Pandangan semacam ini tentu tak perlu ditanggapi terlalu serius. Gak mungkin juga kita berhenti makan nasi hanya karena beras ada di urutan pertama. Kita sama-sama tahu bahwa berhenti merokok tidak akan serta-merta mengentaskan kemiskinan. Kemiskinan adalah persoalan struktural yang harus diselesaikan dengan formulasi lebih dari sekadar himbauan berhenti merokok. Dan negara bertanggung jawab untuk itu.

Selanjutnya, Faisal Basri menyebut Indonesia adalah surga bagi industri rokok. Pria bernama lengkap Faisal Batubara ini menilai konsumsi rokok relatif mudah dan murah, di samping guyuran iklan di ruang terbuka, televisi, dan media sosial.

Baca Juga:  Sibuk Soal Rokok, YLKI Kendor Melakukan Pemberdayaan Konsumen

Entah negara mana yang sedang ia bicarakan. Sejauh yang saya tahu, harga rokok mahal, iklan rokok pun mulai dilucuti di berbagai daerah di Indonesia. Bahkan etalase rokok di toko ritel kini mulai ditutupi tirai demi menyembunyikan visual rokok. Jam tayang iklan rokok serta ruang yang tersedia pun diregulasi ketat. Lantas, apanya yang mudah dan murah?

Selain itu, Faisal Basri juga menyinggung soal prevalensi perokok khususnya anak. Anak-anak itu adalah perokok pemula korban dari abainya negara melindungi mereka dari penetrasi luar biasa industri rokok, katanya.

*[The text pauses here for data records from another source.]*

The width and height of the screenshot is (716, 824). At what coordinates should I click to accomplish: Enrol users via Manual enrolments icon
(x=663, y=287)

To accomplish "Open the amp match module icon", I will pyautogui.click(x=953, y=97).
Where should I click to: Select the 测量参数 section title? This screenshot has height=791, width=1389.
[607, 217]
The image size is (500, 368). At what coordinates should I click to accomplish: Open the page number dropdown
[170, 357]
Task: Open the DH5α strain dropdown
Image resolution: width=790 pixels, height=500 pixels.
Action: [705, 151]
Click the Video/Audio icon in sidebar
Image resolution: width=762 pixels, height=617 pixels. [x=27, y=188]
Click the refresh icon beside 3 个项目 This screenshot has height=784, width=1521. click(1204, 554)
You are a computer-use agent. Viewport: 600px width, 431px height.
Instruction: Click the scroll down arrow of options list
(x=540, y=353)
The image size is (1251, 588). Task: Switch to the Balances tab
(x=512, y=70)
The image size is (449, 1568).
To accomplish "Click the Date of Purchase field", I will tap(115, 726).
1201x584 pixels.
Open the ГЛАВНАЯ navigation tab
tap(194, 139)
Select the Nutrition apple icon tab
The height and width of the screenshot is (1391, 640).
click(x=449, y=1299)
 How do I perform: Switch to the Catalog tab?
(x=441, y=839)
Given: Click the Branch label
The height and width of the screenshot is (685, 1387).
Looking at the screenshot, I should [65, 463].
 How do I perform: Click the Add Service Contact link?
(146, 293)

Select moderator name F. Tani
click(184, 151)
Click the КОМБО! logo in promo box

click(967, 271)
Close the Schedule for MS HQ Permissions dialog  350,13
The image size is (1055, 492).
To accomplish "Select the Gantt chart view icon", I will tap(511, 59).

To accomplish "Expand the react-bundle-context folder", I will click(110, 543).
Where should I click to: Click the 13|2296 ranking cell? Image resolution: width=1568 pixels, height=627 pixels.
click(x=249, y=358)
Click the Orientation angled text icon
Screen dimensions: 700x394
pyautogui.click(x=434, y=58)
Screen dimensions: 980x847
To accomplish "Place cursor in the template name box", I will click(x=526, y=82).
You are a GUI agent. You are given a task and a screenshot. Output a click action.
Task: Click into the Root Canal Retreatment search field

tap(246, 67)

Bahwa negara tidak boleh abai, saya sepakat. Tapi, menanggapi fenomena anak merokok dengan ide mengaksesi FCTC adalah gagasan yang, aduh, kejauhan.

Dalam hal anak merokok, pengawasan serta edukasi tentu jadi hal yang perlu dikedepankan. Di sini orang tua memainkan peranan penting, tak perlu FCTC. Anak perlu tahu bahwa mereka boleh merokok, kelak ketika mereka sudah berusia 18 tahun. Orang dewasa pun perlu lebih sadar ruang agar tidak merokok dekat anak.

Sekali lagi, dari semuanya itu Faisal Basri menilai bahwa aksesi FCTC adalah salah satu upaya yang bisa dilakukan pemerintah jika benar-benar peduli pada rakyatnya.

“Sudah ada 183 negara di dunia yang meratifikasi FCTC. Kami nggak mau sekedar ikut-ikutan tren atau karena banyak negara yang telah meratifikasi FCTC. Kita harus betul-betul melihat kepentingan nasional Indonesia” ~ Presiden Joko Widodo, 2016

Dengan menggunakan isu kontemporer yang dimodifikasi dengan isu kesehatan, FCTC membawa kepentingan besar bagi bisnis nikotin yang dikelola oleh korporasi farmasi global. Bagi saya, dengan tidak mengaksesi FCTC pemerintah justru menunjukan keberpihakan pada masyarakat lintas sektor (petani, buruh, pedagang, dll) di rantai pertembakauan Indonesia. Indonesia harusnya bangga karena menjadi satu-satunya negara di Asia yang bertahan tidak mengaksesi FCTC.

Baca Juga:  House Of Sampoerna Surabaya: Mengabadikan Sejarah Rokok Kretek

Lagipula, poin pengendalian tembakau sudah termanifestasikan dalam banyak regulasi di negeri ini. Regulasi yang ada saat ini saja sudah berpotensi mematikan keberadaan industri hasil tembakau, apalagi jika kepentingan global diakomodasi.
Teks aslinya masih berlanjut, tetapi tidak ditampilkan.